(Collected data)
※ ※ ※

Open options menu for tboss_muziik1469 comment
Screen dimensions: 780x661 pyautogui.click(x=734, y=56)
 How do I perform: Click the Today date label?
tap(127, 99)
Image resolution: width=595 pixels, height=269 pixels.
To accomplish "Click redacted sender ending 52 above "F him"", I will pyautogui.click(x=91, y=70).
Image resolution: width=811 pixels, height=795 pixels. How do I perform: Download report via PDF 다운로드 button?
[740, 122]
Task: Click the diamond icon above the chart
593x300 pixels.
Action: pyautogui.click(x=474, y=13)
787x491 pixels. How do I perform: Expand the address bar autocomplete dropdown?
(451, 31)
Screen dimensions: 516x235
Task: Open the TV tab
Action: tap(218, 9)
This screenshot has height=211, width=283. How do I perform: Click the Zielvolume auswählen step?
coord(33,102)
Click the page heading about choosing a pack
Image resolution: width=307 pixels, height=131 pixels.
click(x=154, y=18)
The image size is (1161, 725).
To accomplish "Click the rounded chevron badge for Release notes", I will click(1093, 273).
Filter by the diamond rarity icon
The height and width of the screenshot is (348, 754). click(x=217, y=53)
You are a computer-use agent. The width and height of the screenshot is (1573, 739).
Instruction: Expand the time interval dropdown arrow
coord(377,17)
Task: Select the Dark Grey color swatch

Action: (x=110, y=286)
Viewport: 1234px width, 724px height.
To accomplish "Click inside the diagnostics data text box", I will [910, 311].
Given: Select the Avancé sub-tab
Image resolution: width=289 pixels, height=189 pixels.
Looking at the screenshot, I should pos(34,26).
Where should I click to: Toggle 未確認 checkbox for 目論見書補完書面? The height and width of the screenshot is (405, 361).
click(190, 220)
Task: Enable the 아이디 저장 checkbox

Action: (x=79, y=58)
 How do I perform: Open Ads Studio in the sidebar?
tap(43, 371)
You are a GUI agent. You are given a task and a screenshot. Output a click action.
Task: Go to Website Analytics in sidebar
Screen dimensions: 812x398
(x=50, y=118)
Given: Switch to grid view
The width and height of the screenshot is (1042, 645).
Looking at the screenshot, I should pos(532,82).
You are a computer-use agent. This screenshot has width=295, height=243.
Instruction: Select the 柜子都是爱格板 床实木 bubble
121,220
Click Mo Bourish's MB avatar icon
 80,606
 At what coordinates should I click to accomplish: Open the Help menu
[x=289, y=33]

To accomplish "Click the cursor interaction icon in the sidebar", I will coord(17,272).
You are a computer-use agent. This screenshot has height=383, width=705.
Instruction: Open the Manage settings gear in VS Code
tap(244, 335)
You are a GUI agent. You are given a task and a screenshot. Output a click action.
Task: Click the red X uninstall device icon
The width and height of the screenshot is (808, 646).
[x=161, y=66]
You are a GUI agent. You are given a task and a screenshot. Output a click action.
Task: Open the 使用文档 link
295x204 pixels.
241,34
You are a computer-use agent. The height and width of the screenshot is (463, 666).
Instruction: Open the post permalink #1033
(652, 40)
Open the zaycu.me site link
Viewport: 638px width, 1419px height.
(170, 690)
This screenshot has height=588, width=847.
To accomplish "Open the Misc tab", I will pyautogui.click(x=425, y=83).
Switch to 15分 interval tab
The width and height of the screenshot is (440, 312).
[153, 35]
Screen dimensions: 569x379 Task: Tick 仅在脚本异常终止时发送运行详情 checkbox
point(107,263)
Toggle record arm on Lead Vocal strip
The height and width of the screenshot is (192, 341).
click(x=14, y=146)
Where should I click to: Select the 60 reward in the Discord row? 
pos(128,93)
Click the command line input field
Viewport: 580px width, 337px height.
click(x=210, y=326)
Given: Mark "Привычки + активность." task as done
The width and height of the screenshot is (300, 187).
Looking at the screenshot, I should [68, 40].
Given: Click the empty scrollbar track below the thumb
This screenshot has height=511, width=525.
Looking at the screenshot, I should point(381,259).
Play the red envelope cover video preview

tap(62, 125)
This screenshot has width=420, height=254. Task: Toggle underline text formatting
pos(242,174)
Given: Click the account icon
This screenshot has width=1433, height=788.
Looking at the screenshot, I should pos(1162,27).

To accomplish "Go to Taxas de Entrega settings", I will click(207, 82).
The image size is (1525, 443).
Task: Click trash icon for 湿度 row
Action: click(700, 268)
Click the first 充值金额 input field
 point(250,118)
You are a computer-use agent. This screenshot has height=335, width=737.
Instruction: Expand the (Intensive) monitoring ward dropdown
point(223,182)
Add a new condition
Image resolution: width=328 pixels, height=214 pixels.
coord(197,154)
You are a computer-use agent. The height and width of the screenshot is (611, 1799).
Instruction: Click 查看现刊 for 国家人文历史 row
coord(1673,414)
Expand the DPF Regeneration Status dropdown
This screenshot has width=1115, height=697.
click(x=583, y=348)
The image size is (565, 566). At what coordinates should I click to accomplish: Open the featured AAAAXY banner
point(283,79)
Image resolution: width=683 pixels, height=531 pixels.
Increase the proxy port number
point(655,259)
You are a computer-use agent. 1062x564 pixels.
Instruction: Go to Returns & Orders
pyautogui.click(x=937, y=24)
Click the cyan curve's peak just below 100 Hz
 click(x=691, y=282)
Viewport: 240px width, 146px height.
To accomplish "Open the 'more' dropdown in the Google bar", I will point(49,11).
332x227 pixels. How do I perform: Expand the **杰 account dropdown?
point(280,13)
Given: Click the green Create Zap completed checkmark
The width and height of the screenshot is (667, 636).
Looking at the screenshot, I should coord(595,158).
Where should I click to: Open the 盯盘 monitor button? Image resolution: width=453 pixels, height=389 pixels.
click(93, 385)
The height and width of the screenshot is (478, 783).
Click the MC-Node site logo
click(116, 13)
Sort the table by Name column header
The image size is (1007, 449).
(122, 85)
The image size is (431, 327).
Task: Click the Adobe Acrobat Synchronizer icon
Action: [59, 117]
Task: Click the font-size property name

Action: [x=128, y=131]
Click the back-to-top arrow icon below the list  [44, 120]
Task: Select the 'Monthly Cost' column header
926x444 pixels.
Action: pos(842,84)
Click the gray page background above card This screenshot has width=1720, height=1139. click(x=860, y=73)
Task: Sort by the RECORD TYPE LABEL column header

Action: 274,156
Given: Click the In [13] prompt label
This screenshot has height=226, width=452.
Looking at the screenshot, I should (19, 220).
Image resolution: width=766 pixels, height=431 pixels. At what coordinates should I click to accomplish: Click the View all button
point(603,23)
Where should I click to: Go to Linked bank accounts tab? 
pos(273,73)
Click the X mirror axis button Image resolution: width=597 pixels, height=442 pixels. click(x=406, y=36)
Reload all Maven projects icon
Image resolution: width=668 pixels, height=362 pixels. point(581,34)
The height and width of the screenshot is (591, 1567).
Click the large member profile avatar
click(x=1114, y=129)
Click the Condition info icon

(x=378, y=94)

※ ※ ※

### TASK GOAL
Keeping every word and mark as it is, print the entries above.

### SOLUTION FOR THIS EXERCISE
Open options menu for tboss_muziik1469 comment
Screen dimensions: 780x661 pyautogui.click(x=734, y=56)
 How do I perform: Click the Today date label?
tap(127, 99)
Image resolution: width=595 pixels, height=269 pixels.
To accomplish "Click redacted sender ending 52 above "F him"", I will pyautogui.click(x=91, y=70).
Image resolution: width=811 pixels, height=795 pixels. How do I perform: Download report via PDF 다운로드 button?
[740, 122]
Task: Click the diamond icon above the chart
593x300 pixels.
Action: pyautogui.click(x=474, y=13)
787x491 pixels. How do I perform: Expand the address bar autocomplete dropdown?
(451, 31)
Screen dimensions: 516x235
Task: Open the TV tab
Action: tap(218, 9)
This screenshot has height=211, width=283. How do I perform: Click the Zielvolume auswählen step?
coord(33,102)
Click the page heading about choosing a pack
Image resolution: width=307 pixels, height=131 pixels.
click(x=154, y=18)
The image size is (1161, 725).
To accomplish "Click the rounded chevron badge for Release notes", I will click(1093, 273).
Filter by the diamond rarity icon
The height and width of the screenshot is (348, 754). click(x=217, y=53)
You are a computer-use agent. The width and height of the screenshot is (1573, 739).
Instruction: Expand the time interval dropdown arrow
coord(377,17)
Task: Select the Dark Grey color swatch

Action: (x=110, y=286)
Viewport: 1234px width, 724px height.
To accomplish "Click inside the diagnostics data text box", I will [910, 311].
Given: Select the Avancé sub-tab
Image resolution: width=289 pixels, height=189 pixels.
Looking at the screenshot, I should pos(34,26).
Where should I click to: Toggle 未確認 checkbox for 目論見書補完書面? The height and width of the screenshot is (405, 361).
click(190, 220)
Task: Enable the 아이디 저장 checkbox

Action: (x=79, y=58)
 How do I perform: Open Ads Studio in the sidebar?
tap(43, 371)
You are a GUI agent. You are given a task and a screenshot. Output a click action.
Task: Go to Website Analytics in sidebar
Screen dimensions: 812x398
(x=50, y=118)
Given: Switch to grid view
The width and height of the screenshot is (1042, 645).
Looking at the screenshot, I should pos(532,82).
You are a computer-use agent. This screenshot has width=295, height=243.
Instruction: Select the 柜子都是爱格板 床实木 bubble
121,220
Click Mo Bourish's MB avatar icon
 80,606
 At what coordinates should I click to accomplish: Open the Help menu
[x=289, y=33]

To accomplish "Click the cursor interaction icon in the sidebar", I will coord(17,272).
You are a computer-use agent. This screenshot has height=383, width=705.
Instruction: Open the Manage settings gear in VS Code
tap(244, 335)
You are a GUI agent. You are given a task and a screenshot. Output a click action.
Task: Click the red X uninstall device icon
The width and height of the screenshot is (808, 646).
[x=161, y=66]
You are a GUI agent. You are given a task and a screenshot. Output a click action.
Task: Open the 使用文档 link
295x204 pixels.
241,34
You are a computer-use agent. The height and width of the screenshot is (463, 666).
Instruction: Open the post permalink #1033
(652, 40)
Open the zaycu.me site link
Viewport: 638px width, 1419px height.
(170, 690)
This screenshot has height=588, width=847.
To accomplish "Open the Misc tab", I will pyautogui.click(x=425, y=83).
Switch to 15分 interval tab
The width and height of the screenshot is (440, 312).
[153, 35]
Screen dimensions: 569x379 Task: Tick 仅在脚本异常终止时发送运行详情 checkbox
point(107,263)
Toggle record arm on Lead Vocal strip
The height and width of the screenshot is (192, 341).
click(x=14, y=146)
Where should I click to: Select the 60 reward in the Discord row? 
pos(128,93)
Click the command line input field
Viewport: 580px width, 337px height.
click(x=210, y=326)
Given: Mark "Привычки + активность." task as done
The width and height of the screenshot is (300, 187).
Looking at the screenshot, I should [68, 40].
Given: Click the empty scrollbar track below the thumb
This screenshot has height=511, width=525.
Looking at the screenshot, I should point(381,259).
Play the red envelope cover video preview

tap(62, 125)
This screenshot has width=420, height=254. Task: Toggle underline text formatting
pos(242,174)
Given: Click the account icon
This screenshot has width=1433, height=788.
Looking at the screenshot, I should pos(1162,27).

To accomplish "Go to Taxas de Entrega settings", I will click(207, 82).
The image size is (1525, 443).
Task: Click trash icon for 湿度 row
Action: click(700, 268)
Click the first 充值金额 input field
 point(250,118)
You are a computer-use agent. This screenshot has height=335, width=737.
Instruction: Expand the (Intensive) monitoring ward dropdown
point(223,182)
Add a new condition
Image resolution: width=328 pixels, height=214 pixels.
coord(197,154)
You are a computer-use agent. The height and width of the screenshot is (611, 1799).
Instruction: Click 查看现刊 for 国家人文历史 row
coord(1673,414)
Expand the DPF Regeneration Status dropdown
This screenshot has width=1115, height=697.
click(x=583, y=348)
The image size is (565, 566). At what coordinates should I click to accomplish: Open the featured AAAAXY banner
point(283,79)
Image resolution: width=683 pixels, height=531 pixels.
Increase the proxy port number
point(655,259)
You are a computer-use agent. 1062x564 pixels.
Instruction: Go to Returns & Orders
pyautogui.click(x=937, y=24)
Click the cyan curve's peak just below 100 Hz
 click(x=691, y=282)
Viewport: 240px width, 146px height.
To accomplish "Open the 'more' dropdown in the Google bar", I will point(49,11).
332x227 pixels. How do I perform: Expand the **杰 account dropdown?
point(280,13)
Given: Click the green Create Zap completed checkmark
The width and height of the screenshot is (667, 636).
Looking at the screenshot, I should coord(595,158).
Where should I click to: Open the 盯盘 monitor button? Image resolution: width=453 pixels, height=389 pixels.
click(93, 385)
The height and width of the screenshot is (478, 783).
Click the MC-Node site logo
click(116, 13)
Sort the table by Name column header
The image size is (1007, 449).
(122, 85)
The image size is (431, 327).
Task: Click the Adobe Acrobat Synchronizer icon
Action: [59, 117]
Task: Click the font-size property name

Action: [x=128, y=131]
Click the back-to-top arrow icon below the list  [44, 120]
Task: Select the 'Monthly Cost' column header
926x444 pixels.
Action: pos(842,84)
Click the gray page background above card This screenshot has width=1720, height=1139. click(x=860, y=73)
Task: Sort by the RECORD TYPE LABEL column header

Action: 274,156
Given: Click the In [13] prompt label
This screenshot has height=226, width=452.
Looking at the screenshot, I should (19, 220).
Image resolution: width=766 pixels, height=431 pixels. At what coordinates should I click to accomplish: Click the View all button
point(603,23)
Where should I click to: Go to Linked bank accounts tab? 
pos(273,73)
Click the X mirror axis button Image resolution: width=597 pixels, height=442 pixels. click(x=406, y=36)
Reload all Maven projects icon
Image resolution: width=668 pixels, height=362 pixels. point(581,34)
The height and width of the screenshot is (591, 1567).
Click the large member profile avatar
click(x=1114, y=129)
Click the Condition info icon

(x=378, y=94)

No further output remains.